Text provided.

- - - -

Backward Pass: Gradient Update
// After computing the forward pass, update weights using the gradient.
float lambdaLinear = 0.001f;
float lambdaLatent = 0.001f;
float learningRate = 0.1f;
float weight = 1.0f;
float slope = 0.3f; // derivative of loss w.r.t. prediction
float linearAccGrads[100] = {0}; // AdaGrad accumulators
float latentAccGrads[100 * 3 * 4] = {0}; // AdaGrad accumulators
CalculateGradientAndUpdateNative(
lambdaLinear, lambdaLatent, learningRate,
fieldCount, latentDim, weight, count,
fieldIndices, featureIndices, featureValues,
latentSum, slope,
linearWeights, latentWeights,
linearAccGrads, latentAccGrads);
// linearWeights and latentWeights are now updated.
Implementation Details
Prediction Formula
The FFM prediction is computed as:
y_hat = linear_term + latent_term
linear_term = sum_i( w[j_i] * x_i )
latent_term = sum_{f=1}^{m} sum_{f'=f+1}^{m} <q[f,f'], q[f',f]>
+ 0.5 * sum_{f=1}^{m} ( <q[f,f], q[f,f]> - sum_i:f_i=f( <v[j_i,f], v[j_i,f]> * x_i^2 ) )
where q[f,f'] = sum_{i:f_i=f}( v[j_i, f'] * x_i )
The q matrix (latentSum) caches the accumulated weighted latent vectors per field pair, enabling efficient gradient computation without redundant recalculation.
AdaGrad Update Rule
For each parameter, the gradient update follows the AdaGrad adaptive learning rate scheme:
Linear weight update:
g = weight * (lambdaLinear * w[j] + slope * x_i)

- - - -

Supplied material.
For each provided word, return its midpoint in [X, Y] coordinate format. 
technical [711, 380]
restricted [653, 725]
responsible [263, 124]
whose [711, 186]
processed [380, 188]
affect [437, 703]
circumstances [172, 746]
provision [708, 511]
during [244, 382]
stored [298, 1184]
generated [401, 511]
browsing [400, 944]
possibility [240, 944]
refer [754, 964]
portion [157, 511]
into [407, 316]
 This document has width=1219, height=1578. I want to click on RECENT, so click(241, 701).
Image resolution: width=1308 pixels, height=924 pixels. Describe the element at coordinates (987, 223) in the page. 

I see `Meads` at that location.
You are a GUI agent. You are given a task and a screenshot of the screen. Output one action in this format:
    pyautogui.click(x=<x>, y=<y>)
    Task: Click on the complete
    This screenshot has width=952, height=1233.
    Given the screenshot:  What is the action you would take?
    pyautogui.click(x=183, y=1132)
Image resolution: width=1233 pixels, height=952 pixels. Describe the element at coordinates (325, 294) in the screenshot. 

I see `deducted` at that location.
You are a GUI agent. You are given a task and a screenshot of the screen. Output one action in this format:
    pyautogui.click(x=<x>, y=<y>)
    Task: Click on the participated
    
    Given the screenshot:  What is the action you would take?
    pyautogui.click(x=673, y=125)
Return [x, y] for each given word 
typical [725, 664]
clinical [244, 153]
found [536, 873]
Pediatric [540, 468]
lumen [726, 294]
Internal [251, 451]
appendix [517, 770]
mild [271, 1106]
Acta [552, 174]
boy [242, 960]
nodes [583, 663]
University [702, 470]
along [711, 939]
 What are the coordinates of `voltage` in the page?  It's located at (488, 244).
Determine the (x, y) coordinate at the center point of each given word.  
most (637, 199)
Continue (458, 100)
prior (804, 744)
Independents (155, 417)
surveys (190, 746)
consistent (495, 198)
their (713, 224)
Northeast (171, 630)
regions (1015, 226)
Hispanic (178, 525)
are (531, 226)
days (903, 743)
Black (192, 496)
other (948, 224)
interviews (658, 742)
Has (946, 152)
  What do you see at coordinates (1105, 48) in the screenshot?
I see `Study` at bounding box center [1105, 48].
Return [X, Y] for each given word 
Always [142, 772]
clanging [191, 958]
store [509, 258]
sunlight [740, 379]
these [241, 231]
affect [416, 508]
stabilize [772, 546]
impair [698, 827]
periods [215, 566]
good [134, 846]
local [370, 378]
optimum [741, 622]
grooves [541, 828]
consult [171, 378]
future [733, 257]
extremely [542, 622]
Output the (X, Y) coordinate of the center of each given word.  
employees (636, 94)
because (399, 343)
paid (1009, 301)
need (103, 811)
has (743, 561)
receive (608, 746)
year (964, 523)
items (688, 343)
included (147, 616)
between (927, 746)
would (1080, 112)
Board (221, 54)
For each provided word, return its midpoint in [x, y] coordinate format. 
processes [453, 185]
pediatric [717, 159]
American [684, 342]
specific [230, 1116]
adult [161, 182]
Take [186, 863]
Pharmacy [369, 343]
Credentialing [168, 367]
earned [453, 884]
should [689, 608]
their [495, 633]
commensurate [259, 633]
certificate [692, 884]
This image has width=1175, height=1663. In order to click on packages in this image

- - - -

Actions to take.
a – Extract from the FFM text the stretch from "Implementation Details" through "slope * x_i)".
b – According to the FFM text, what does the q matrix (latentSum) cache?
c – Give what follows in the FFM text, picking up after its final line.
The entries are separate material and have no connection to the FFM text.

In response.
a –
Implementation Details
Prediction Formula
The FFM prediction is computed as:
y_hat = linear_term + latent_term
linear_term = sum_i( w[j_i] * x_i )
latent_term = sum_{f=1}^{m} sum_{f'=f+1}^{m} <q[f,f'], q[f',f]>
+ 0.5 * sum_{f=1}^{m} ( <q[f,f], q[f,f]> - sum_i:f_i=f( <v[j_i,f], v[j_i,f]> * x_i^2 ) )
where q[f,f'] = sum_{i:f_i=f}( v[j_i, f'] * x_i )
The q matrix (latentSum) caches the accumulated weighted latent vectors per field pair, enabling efficient gradient computation without redundant recalculation.
AdaGrad Update Rule
For each parameter, the gradient update follows the AdaGrad adaptive learning rate scheme:
Linear weight update:
g = weight * (lambdaLinear * w[j] + slope * x_i)

b – It caches the accumulated weighted latent vectors per field pair.

c –
h[j] += g^2
w[j] -= learningRate / sqrt(h[j]) * g
Latent weight update:
g[k] = weight * (lambdaLatent * v[j,f',k] + slope * x_i * gradient_term[k])
h[j,f',k] += g[k]^2
v[j,f',k] -= learningRate * rsqrt(h[j,f',k]) * g[k]
where gradient_term depends on whether the field matches:
- If f' != f: gradient_term = q[f', f]
- If f' == f: gradient_term = q[f, f] - v[j, f] * x_i (subtract self-interaction)
SIMD Optimization
Both functions process the latent dimension d in blocks of 4 using SSE intrinsics:
// Accumulate q[f, f'] += v[j, f'] * x_i using SIMD
for (int k = 0; k + 4 <= d; k += 4)
{
const __m128 _v = _mm_load_ps(vjfprime + k);
__m128 _q = _mm_load_ps(qffprime + k);
_q = _mm_add_ps(_q, _mm_mul_ps(_v, _x));
_mm_store_ps(qffprime + k, _q);
}
The gradient update uses _mm_rsqrt_ps for fast approximate reciprocal square root instead of the more expensive _mm_sqrt_ps followed by _mm_div_ps:
// AdaGrad: v -= lr * g / sqrt(h) implemented as v -= lr * rsqrt(h) * g
_v = _mm_sub_ps(_v, _mm_mul_ps(_lr, _mm_mul_ps(_mm_rsqrt_ps(_h), _g)));
The _mm_rsqrt_ps intrinsic provides approximately 12 bits of precision, which is sufficient for the gradient update step in stochastic optimization.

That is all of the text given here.